If NBC is to be believed, midway through the second period of Game 1 of the National Hockey League Eastern Conference final, Boston Bruins coach Claude Julien told his team: "No more pretty hockey."
By the measure of black-and-blue Bruins hockey, however, the rest of the game was beautiful.
For the Pittsburgh Penguins, who have averaged more than four goals a game in these playoffs, the fact that they were shut out, 3-0, will not be the biggest concern. Nor will the goaltending of Tomas Vokoun, who was not too much better than average.
Rather, it will be the fact that for those last 30 minutes, the Pittsburgh Penguins apparently forgot they were the Pittsburgh Penguins.
Evgeni Malkin got into a fight (which is not why he is paid $7.5 million a year), and Sidney Crosby looked as though he was auditioning for the part of Draco Malfoy in Harry Potter on Ice, casting sneering comments from behind hulking cronies.
In short, they looked suspiciously like another team that was faster and more talented than the Bruins but was lured into running their mouths and swinging their fists instead of playing hockey: the 2011 Vancouver Canucks. That didn't work out so well for the Canucks, who lost the Stanley Cup final to the Bruins in seven games. And it is a trap that the Bruins would dearly love to spring on the Penguins this year.

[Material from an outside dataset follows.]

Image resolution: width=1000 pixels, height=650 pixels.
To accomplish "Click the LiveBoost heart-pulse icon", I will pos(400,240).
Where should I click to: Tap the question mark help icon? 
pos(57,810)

After all, the Penguins are all about "pretty hockey." Why dump the puck in when you can weave your way through five defenders, pirouette with balletic grace along the end boards, and then drop a no-look pass perfectly onto the stick of one of your trailing defenseman? When the Penguins are on their game — as they were on occasion Saturday night — it looks as if the NHL never abandoned FoxTrax. The puck moves from stick to stick so rapidly it is only a blur.

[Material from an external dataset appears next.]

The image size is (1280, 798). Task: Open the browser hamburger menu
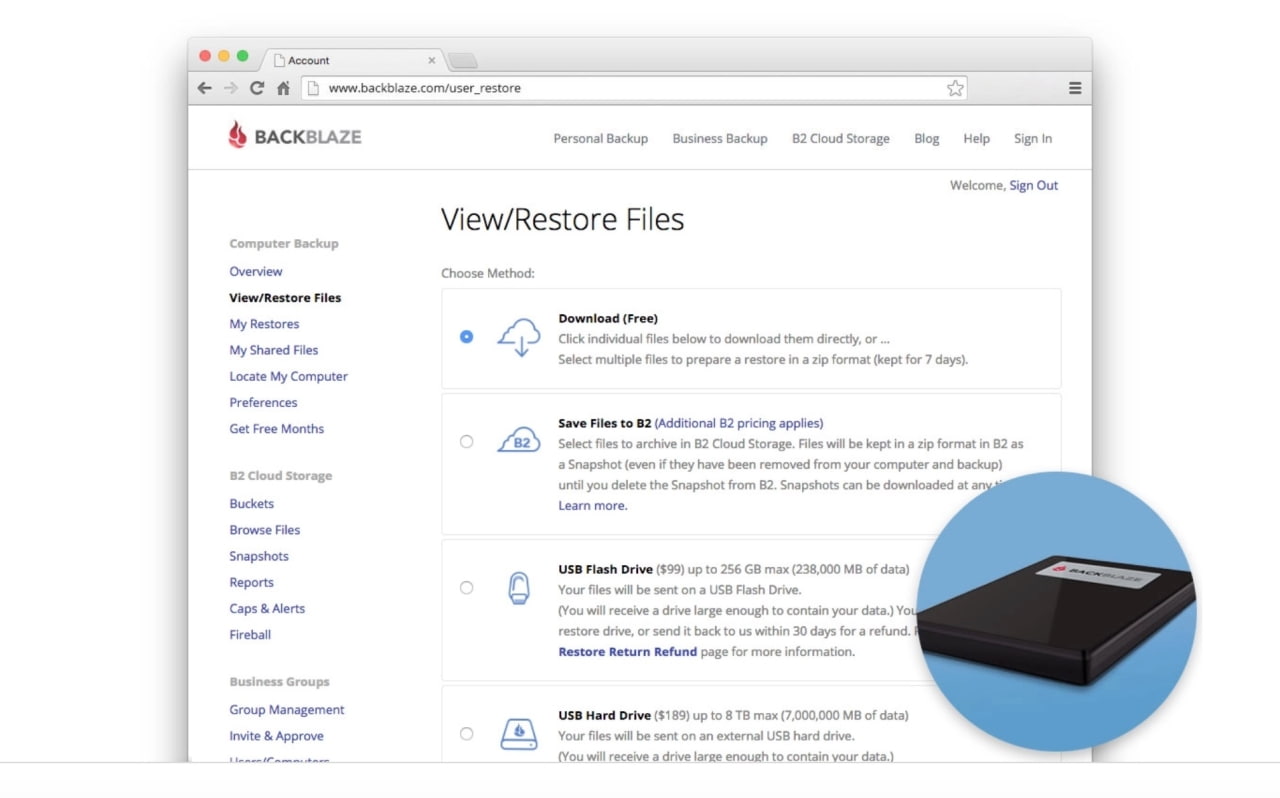click(x=1074, y=88)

And for 30 minutes Saturday, the Bruins were persuaded to play "pretty hockey." Or at least to attempt it. The scoreboard seemed to suggest they were holding their own. They were up, 1-0, on a David Krejci goal that pinballed between Vokoun's pads after a deflection.
But they were hardly in control.
Between the flashing pads of goaltender Tuuka Rask and the long arms of defenseman Zdeno Chara, which seemingly sweep clear every puck within a 20-foot radius, the Bruins were surviving, and — when they could manage — counterpunching. But 30 more minutes seemed a lot to ask.
Which is why Julien reminded them that they are, in fact, not the Pittsburgh Penguins.
And that could be a good thing.
In a sport where the winning smile is often toothless, titles are no beauty contests. In the Western Conference, the Los Angeles Kings play as though goals are subject to a United Nations embargo. Scoring two in a game is cause for breaking out the champagne.
"Pretty hockey" rarely gets you handed the cup by that guy in the little white gloves. The Bruins know that. Hockey's showcase event is a grind unlike any other in professional sports.
But dumb hockey doesn't help much, either. And the Bruins know that, too.
In 2011, the Canucks took the Bruins bait — literally. When "pretty hockey" was in short supply, Canuck forward Alexandre Burrows bit the finger of Bruin Patrice Bergeron. When the series shifted to Boston, the Canucks lost their focus completely and were routed.
Now, the Penguins are not the 2011 Canucks. They're better, and perhaps more important, they're healthier. But the Bruins would like nothing more than to turn this series into a repeat of that 2011 final.
These Bruins are vulnerable to teams that can come at them with speed, as the Toronto Maple Leafs did in the first round, pushing them to the seventh game before collapsing. But they were just a warmup act for the Penguins.
For 30 minutes, the Penguins gave the Bruins all they could handle.
For the other 30 minutes, they gave the Bruins a reason to hope.